Mounted at /content/drive


# Load Data

In [4]:
# read data
df = pd.read_csv("/content/drive/My Drive/DLH Final Project/mimic3/NOTEEVENTS.csv")

  exec(code_obj, self.user_global_ns, self.user_ns)


# Data Preprocessing
Need to focus on 2 tables
1. NOTESEVENTS.csv
2. DIAGNOSES_ICD.csv

Join tables by <subject_id, hadm_id>

Construct 2 datasets from "TEXT" field in NOTESEVENTS.csv for each <subject_id, hadm_id> pair (i.e discharge summary for that admission.)

X1, y and X2, y
x1 = sequence of vectors from word2vec 
x2 = sequence of vectors from tf-idf
y = list of icd codes for <subject_id, hadm_id> i.e. diagnosis maded in ICU admission.

Need to focus on 50 and 100 most commonly diagnosed diseases.

Use NLTK + MetaMap to extract only the symptom related entities (how to use MetaMap is unknown atm.)

Filter out sections in discharge summaries that are related to symptoms only, ignore others to speed up things.

Negative filters (e.g. "no sign of breath problem").

Generate Word2Vec embeddings (currently using Gensim) using "TEXT".

Generate TF-IDF vector for each symptom entity.

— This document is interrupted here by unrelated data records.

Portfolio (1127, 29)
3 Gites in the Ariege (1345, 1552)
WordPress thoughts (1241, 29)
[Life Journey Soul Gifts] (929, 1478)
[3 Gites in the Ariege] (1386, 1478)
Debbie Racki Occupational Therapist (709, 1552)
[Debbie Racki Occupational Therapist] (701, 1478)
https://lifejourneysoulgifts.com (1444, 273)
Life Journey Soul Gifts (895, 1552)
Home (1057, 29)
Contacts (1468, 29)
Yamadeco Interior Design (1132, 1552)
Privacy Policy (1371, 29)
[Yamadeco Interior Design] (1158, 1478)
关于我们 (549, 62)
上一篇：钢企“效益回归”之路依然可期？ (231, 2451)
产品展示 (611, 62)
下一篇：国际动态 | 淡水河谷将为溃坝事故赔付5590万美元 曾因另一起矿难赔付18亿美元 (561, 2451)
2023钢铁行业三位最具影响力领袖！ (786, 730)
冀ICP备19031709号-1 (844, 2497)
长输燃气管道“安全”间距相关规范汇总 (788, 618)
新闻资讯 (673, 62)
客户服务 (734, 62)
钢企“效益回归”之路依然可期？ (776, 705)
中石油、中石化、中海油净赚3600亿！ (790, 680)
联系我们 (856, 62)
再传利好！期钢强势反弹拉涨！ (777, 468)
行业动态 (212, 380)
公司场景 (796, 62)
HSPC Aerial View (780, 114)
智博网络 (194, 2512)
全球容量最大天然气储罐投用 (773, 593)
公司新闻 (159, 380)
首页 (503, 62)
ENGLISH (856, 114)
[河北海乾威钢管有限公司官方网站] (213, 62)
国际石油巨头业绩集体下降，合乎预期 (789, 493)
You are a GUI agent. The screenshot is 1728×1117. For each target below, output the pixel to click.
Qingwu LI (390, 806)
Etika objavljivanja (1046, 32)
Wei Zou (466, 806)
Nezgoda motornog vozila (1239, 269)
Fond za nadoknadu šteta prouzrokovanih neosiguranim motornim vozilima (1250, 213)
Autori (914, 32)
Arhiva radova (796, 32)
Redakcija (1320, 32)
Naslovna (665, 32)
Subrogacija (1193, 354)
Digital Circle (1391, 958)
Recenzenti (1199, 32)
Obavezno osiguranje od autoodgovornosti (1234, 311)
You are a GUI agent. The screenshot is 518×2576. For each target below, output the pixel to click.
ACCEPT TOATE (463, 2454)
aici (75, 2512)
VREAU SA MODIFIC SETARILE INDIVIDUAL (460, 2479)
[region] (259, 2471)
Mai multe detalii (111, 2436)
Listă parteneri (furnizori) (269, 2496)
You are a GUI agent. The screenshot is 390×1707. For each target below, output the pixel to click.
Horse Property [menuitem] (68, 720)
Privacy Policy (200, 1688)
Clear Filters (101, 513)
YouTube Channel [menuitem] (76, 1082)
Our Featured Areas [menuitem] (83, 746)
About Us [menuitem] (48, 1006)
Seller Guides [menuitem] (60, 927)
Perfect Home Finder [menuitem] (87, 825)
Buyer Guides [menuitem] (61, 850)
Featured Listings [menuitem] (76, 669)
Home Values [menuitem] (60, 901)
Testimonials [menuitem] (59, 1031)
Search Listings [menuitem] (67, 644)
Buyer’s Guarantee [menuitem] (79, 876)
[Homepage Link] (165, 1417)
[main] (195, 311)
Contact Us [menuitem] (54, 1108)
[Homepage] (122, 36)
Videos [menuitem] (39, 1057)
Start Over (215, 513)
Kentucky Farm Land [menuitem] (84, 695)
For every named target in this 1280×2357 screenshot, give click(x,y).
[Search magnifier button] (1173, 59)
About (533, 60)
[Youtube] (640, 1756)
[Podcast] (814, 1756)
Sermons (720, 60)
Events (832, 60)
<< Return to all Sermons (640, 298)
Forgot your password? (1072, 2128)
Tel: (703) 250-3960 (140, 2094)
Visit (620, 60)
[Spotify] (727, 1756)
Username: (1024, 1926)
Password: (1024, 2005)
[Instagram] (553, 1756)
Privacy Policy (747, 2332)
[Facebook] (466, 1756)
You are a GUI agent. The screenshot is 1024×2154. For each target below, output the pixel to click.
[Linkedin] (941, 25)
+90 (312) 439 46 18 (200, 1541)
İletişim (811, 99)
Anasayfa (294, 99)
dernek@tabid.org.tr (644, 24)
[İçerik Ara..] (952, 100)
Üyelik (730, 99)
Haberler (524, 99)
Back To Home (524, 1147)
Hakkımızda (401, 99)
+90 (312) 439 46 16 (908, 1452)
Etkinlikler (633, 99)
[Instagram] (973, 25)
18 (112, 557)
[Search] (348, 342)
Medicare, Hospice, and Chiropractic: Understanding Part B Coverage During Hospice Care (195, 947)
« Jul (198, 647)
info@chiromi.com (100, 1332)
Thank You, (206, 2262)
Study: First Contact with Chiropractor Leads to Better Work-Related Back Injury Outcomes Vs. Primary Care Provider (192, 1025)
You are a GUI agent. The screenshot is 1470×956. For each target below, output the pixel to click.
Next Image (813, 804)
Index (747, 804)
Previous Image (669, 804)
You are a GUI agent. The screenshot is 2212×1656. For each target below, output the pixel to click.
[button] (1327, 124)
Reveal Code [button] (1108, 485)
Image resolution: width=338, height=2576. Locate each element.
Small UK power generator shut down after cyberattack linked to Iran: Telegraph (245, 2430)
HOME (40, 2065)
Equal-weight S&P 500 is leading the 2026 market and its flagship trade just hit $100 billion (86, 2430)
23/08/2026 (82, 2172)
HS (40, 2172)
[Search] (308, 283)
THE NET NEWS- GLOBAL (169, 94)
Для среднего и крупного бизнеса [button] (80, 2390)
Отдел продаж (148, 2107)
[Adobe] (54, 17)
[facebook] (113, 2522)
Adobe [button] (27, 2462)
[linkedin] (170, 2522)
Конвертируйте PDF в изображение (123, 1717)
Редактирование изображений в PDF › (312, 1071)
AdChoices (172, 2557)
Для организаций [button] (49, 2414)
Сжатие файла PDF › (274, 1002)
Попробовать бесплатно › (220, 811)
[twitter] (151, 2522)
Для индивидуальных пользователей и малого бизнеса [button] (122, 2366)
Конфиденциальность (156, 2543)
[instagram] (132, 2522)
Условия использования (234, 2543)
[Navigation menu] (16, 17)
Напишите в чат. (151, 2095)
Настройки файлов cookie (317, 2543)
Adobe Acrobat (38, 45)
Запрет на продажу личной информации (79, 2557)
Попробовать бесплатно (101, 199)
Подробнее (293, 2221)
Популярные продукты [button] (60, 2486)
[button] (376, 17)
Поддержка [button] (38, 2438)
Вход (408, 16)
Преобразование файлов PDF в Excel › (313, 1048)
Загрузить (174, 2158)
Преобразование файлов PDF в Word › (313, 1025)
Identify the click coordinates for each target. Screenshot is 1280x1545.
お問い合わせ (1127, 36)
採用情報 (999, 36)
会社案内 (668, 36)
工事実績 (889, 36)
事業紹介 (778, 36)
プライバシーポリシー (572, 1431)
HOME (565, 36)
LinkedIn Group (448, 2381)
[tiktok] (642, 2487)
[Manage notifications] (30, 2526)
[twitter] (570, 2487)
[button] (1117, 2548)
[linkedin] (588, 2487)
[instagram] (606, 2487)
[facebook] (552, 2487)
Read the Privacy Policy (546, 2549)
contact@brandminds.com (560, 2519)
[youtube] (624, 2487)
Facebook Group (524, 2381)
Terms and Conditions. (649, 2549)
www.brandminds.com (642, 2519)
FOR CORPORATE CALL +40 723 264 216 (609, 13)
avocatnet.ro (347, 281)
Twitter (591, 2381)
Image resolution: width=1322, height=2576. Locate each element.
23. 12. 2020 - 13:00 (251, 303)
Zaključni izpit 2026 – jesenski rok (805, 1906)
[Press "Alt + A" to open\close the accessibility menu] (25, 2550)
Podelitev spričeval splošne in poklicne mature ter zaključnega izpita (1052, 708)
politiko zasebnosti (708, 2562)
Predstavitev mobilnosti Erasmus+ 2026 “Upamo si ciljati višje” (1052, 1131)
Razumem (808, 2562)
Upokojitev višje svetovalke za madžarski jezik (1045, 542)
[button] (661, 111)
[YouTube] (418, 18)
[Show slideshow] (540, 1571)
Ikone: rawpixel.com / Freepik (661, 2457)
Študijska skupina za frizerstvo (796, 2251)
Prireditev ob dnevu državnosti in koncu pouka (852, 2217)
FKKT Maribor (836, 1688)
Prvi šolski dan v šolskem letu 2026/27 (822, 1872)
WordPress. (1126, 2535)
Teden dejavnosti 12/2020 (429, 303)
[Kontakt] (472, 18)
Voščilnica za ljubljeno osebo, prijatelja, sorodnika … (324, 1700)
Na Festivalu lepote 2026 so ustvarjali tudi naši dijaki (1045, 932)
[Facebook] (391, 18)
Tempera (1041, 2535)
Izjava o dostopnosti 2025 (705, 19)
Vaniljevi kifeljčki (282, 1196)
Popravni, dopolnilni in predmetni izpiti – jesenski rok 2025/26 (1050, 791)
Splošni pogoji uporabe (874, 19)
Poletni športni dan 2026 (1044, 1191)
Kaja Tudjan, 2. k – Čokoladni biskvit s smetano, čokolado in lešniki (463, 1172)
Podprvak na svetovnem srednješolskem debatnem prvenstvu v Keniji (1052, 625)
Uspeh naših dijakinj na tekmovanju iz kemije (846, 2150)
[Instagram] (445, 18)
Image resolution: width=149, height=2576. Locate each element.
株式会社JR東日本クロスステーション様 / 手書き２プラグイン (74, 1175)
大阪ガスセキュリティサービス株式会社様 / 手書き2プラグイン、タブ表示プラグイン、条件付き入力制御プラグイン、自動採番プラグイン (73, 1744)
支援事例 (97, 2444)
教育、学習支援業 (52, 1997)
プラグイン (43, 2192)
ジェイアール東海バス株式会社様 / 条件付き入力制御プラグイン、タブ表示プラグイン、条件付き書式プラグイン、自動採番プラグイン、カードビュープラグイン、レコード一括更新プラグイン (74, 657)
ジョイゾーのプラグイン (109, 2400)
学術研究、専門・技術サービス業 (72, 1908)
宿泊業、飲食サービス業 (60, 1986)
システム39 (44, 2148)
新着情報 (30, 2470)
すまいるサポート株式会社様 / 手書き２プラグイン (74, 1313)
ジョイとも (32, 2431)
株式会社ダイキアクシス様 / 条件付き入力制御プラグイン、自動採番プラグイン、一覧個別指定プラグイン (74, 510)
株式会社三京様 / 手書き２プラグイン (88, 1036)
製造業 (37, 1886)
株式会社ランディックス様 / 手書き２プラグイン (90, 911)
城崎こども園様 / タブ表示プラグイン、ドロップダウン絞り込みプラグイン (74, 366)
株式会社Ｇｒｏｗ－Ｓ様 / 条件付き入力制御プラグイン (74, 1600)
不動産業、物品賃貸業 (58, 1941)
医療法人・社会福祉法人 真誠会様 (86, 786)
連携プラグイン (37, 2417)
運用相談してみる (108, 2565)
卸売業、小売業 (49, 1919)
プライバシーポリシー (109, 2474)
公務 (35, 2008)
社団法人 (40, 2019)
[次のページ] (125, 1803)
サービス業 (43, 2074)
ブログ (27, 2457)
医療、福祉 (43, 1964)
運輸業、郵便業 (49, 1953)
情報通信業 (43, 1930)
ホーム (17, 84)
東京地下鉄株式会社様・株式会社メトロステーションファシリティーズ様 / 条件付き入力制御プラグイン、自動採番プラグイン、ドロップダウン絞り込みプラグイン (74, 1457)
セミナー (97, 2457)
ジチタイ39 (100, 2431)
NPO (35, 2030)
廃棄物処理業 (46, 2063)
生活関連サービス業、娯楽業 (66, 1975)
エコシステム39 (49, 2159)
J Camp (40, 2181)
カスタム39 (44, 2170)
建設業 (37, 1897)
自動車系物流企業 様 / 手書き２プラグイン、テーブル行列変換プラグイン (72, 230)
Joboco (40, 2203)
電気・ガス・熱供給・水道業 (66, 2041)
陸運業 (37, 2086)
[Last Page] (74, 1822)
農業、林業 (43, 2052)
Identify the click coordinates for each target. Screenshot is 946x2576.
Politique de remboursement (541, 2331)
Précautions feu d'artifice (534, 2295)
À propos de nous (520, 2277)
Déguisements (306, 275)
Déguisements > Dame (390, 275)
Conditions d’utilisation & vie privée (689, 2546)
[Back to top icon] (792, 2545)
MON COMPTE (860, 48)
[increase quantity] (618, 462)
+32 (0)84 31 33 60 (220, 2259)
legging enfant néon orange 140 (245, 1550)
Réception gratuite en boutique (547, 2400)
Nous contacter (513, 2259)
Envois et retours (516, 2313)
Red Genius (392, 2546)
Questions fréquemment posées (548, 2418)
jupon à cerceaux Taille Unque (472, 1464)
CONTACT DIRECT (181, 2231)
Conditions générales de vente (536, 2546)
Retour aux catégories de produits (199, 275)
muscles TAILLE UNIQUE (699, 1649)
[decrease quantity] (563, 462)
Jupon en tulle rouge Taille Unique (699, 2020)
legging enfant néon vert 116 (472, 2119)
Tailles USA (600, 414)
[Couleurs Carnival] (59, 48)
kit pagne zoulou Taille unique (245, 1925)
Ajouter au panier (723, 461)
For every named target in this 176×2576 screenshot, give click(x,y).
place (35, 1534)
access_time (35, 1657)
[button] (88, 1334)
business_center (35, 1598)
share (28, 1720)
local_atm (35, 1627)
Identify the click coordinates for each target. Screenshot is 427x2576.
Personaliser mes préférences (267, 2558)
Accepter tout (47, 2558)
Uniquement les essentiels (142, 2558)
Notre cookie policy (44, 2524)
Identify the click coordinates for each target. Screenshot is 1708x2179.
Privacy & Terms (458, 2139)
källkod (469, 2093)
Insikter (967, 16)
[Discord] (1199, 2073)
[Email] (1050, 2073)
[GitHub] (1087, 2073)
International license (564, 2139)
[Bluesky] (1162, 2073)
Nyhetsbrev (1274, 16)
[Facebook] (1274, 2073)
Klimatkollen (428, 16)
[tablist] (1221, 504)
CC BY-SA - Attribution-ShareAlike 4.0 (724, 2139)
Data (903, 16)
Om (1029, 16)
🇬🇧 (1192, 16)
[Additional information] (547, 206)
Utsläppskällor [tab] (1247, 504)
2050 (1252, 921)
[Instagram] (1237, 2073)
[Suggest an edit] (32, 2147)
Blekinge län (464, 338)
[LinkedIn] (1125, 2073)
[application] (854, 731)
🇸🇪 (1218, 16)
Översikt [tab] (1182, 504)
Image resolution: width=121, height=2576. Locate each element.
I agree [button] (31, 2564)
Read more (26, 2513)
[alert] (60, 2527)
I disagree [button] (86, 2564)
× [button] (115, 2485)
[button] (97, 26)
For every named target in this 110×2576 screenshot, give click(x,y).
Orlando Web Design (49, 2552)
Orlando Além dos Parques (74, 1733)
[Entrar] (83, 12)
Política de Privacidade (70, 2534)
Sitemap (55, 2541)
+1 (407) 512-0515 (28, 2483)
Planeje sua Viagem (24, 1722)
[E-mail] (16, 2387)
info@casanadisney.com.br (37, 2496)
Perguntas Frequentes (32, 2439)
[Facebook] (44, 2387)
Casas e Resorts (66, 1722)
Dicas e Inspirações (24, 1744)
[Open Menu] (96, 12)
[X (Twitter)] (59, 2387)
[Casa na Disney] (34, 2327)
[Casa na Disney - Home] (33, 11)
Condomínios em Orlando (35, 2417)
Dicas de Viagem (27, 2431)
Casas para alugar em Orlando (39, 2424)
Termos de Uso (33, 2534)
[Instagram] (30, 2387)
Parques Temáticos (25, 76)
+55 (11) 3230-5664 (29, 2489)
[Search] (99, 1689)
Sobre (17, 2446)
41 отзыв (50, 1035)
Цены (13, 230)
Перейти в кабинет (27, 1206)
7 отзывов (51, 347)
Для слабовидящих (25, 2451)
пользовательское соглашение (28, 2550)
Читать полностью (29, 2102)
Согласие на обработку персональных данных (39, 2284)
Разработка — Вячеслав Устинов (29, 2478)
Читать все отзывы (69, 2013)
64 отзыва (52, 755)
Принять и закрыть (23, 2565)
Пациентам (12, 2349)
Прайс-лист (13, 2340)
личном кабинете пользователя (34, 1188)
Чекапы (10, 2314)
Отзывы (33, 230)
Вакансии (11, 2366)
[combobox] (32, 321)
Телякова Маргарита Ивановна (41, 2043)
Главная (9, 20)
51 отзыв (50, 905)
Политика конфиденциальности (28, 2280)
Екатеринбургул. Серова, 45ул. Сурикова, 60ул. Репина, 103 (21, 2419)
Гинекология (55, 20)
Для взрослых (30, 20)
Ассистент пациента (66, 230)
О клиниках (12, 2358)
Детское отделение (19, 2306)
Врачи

Generate multi-hot encoding for y


## Utility Routines For Data Processing

In [5]:
import re
import nltk

from nltk.corpus import stopwords
nltk.download('stopwords')

eng_stop_words =  stopwords.words('english')

class MySentences(object):
    def __init__(self, dframe):
        self.dframe = dframe
    
    # TODO: Keeping only alpha numeric characters and spaces for now.
    # need to make this better. Find some good libraries.
    def sanitize_text(self, text):
      test = text.strip()
      text = re.sub(r'\s\s+', ' ', text)
      text = re.sub(r'[^a-zA-z0-9\/\.\?\!\s;,\'\-]', '', text)
      text = re.sub(r'[\.\-\/\?\!;,]', ' ', text)
      text = re.sub(r'[\[\]]', '', text)
      return text

    # TODO: adding some basic checks again need to make it better.
    def sanitize_words(self, sentence):
      return [w for w in sentence if w not in eng_stop_words and not w.isdigit()]

    def __iter__(self):
        for idx in range(len(self.dframe)):
          text = self.sanitize_text(self.dframe["TEXT"][idx])
          yield self.sanitize_words(text.split())

[nltk_data] Downloading package stopwords to /root/nltk_data...
[nltk_data]   Unzipping corpora/stopwords.zip.


In [6]:
def pad_dataset(dataset):
  seq_lengths = list()

  for idx in range(len(dataset)):
    seq_lengths.append(len(dataset[idx]))
  max_seq_length = max(seq_lengths)

  padded_dataset = torch.zeros([len(dataset), max_seq_length, len(dataset[0][0])], 
                               dtype=torch.float)
  for i in range(len(dataset)):
    for j in range(len(dataset[i])):
      padded_dataset[i][j] = torch.FloatTensor(dataset[i][j])
  
  return padded_dataset

In [60]:
from datetime import datetime
import pytz

def get_model_file_name():
  return "/content/drive/My Drive/DLH Final Project/models/model-" + \
                  datetime.now(pytz.timezone('Asia/Kolkata')).strftime(
                      "%d-%m-%Y-%H-%M-%S")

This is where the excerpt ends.